Le GJ condamné pour l’incendie de la voiture de police relaxé en appel et libéré

R., gilet jaune qui avait été condamné à deux ans de prison ferme pour l’incendie d’une voiture de police municipale lors de l’acte 43 à Montpellier, le 7 septembre 2019, a finalement été relaxé devant la cour d’appel. L’affaire avait eu un retentissement médiatique national.

Lors de son procès en première instance, que nous avions couvert, son avocate Me. Aude Widuch avait tenté de mettre en évidence le manque de preuves concrètes, R. ayant été interpellé plusieurs semaines après les faits sur la base d’une dénonciation. Elle avait tenté en outre de démontrer l’incapacité des relevés de bornage téléphoniques à établir des faits précis, ou mis le doigt sur la similitude entre l’accoutrement à la “black bloc” du gilet jaune et celui de nombreuses autres personnes présentes sur les lieux des faits.

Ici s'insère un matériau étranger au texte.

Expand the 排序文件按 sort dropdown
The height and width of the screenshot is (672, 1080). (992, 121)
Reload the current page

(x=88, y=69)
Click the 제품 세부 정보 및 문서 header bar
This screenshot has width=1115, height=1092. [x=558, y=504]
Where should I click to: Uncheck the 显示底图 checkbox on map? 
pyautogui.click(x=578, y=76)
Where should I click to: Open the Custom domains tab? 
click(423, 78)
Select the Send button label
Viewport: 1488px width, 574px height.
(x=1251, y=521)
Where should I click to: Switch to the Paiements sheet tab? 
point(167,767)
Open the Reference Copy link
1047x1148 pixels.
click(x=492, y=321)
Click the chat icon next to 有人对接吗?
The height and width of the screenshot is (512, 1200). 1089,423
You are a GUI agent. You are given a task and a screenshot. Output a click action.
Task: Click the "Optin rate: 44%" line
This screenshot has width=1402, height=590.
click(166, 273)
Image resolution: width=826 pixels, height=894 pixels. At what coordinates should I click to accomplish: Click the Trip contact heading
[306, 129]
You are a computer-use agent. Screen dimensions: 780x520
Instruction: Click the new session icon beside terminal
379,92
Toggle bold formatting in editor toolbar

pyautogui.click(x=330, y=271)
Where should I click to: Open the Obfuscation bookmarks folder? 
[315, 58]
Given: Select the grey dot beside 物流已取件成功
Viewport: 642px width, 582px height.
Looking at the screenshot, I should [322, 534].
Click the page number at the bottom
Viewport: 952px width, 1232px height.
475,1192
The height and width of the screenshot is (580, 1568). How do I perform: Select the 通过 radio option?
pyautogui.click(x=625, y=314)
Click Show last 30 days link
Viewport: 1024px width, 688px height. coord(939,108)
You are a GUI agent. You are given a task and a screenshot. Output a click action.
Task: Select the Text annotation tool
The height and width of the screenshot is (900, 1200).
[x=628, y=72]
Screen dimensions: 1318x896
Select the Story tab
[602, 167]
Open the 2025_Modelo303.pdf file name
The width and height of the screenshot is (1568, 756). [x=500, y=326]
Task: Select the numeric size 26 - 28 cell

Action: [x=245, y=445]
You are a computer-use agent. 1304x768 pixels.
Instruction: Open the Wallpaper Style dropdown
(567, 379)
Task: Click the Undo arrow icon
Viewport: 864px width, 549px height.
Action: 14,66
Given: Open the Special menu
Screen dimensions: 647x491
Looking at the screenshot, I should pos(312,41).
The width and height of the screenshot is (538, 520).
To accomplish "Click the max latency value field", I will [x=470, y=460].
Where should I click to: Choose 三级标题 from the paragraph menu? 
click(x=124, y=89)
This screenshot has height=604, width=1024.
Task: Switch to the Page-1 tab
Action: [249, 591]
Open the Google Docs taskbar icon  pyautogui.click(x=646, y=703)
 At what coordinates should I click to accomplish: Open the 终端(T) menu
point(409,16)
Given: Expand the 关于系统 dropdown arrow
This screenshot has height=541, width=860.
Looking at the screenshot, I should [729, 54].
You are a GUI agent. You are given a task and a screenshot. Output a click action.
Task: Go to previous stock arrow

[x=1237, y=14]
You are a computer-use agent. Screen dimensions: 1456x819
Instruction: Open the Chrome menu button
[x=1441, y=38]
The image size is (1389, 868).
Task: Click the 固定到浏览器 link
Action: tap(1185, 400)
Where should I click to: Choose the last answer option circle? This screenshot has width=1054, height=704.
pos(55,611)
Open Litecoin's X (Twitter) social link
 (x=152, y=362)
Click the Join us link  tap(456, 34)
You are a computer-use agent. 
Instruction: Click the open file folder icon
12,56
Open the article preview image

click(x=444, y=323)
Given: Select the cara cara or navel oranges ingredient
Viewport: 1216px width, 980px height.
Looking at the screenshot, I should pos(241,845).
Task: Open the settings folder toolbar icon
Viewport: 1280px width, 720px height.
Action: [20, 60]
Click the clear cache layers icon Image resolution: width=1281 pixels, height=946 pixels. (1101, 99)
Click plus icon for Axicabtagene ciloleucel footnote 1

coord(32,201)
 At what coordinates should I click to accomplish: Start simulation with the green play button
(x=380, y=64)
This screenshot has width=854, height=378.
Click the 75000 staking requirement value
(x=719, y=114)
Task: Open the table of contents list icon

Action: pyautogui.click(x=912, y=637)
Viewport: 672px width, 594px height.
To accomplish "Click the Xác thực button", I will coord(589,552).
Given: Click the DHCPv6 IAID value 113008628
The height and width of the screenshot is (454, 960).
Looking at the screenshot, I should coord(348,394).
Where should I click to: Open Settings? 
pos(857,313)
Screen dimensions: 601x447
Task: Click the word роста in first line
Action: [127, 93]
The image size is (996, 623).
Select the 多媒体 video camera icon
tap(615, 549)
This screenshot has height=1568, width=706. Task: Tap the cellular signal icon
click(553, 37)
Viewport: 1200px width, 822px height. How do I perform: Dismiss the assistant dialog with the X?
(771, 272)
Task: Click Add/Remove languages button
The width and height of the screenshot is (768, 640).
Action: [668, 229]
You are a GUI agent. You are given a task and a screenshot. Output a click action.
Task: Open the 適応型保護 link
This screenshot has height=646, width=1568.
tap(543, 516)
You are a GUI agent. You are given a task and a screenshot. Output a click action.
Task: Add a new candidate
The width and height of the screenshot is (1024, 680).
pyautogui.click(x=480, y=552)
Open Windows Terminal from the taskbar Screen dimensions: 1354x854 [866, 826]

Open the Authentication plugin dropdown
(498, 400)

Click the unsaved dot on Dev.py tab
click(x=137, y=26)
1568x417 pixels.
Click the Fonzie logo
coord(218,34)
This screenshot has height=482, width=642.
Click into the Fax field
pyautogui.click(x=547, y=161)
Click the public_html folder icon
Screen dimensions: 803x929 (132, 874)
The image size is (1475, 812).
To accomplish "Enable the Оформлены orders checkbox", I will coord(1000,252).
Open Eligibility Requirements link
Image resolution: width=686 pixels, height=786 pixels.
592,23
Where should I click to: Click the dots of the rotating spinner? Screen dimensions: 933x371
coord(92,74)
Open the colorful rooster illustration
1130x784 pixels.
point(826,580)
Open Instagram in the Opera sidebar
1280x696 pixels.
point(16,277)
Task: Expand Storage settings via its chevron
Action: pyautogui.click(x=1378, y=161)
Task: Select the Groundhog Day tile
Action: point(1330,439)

Lors de cette nouvelle audience, qui s’est, Covid19 oblige, déroulée en visio-conférence, à la faveur d’un témoignage déterminant, la Justice a finalement reconnu que la culpabilité du gilet jaune ne pouvait être démontrée, et l’a donc déclaré innocent. R. a été libéré après plus de six mois de détention. Le Parquet qui disposait jusqu’au mardi 19 mai pour se pourvoir en cassation, s’est finalement abstenu. Nous reviendrons bientôt sur cette condamnation annulée et sur le traitement judiciaire des gilets jaunes, sur lequel la LDH Montpellier a déjà fourni deux rapports très conséquents.


Boîte noire

Nous avons dans un premier temps publié cet article le mardi 12 mai 2020, pensant qu’il s’agissait de la date limite pour que le parquet se pourvoie en cassation. Or, l’État d’urgence sanitaire a doublé ce délai légal, ce qui est parvenu à notre connaissance consécutivement. Afin de ne pas influer sur la décision du parquet avec une médiatisation, nous avons choisi de dépublier l’article et d’attendre la date limite de pourvoi.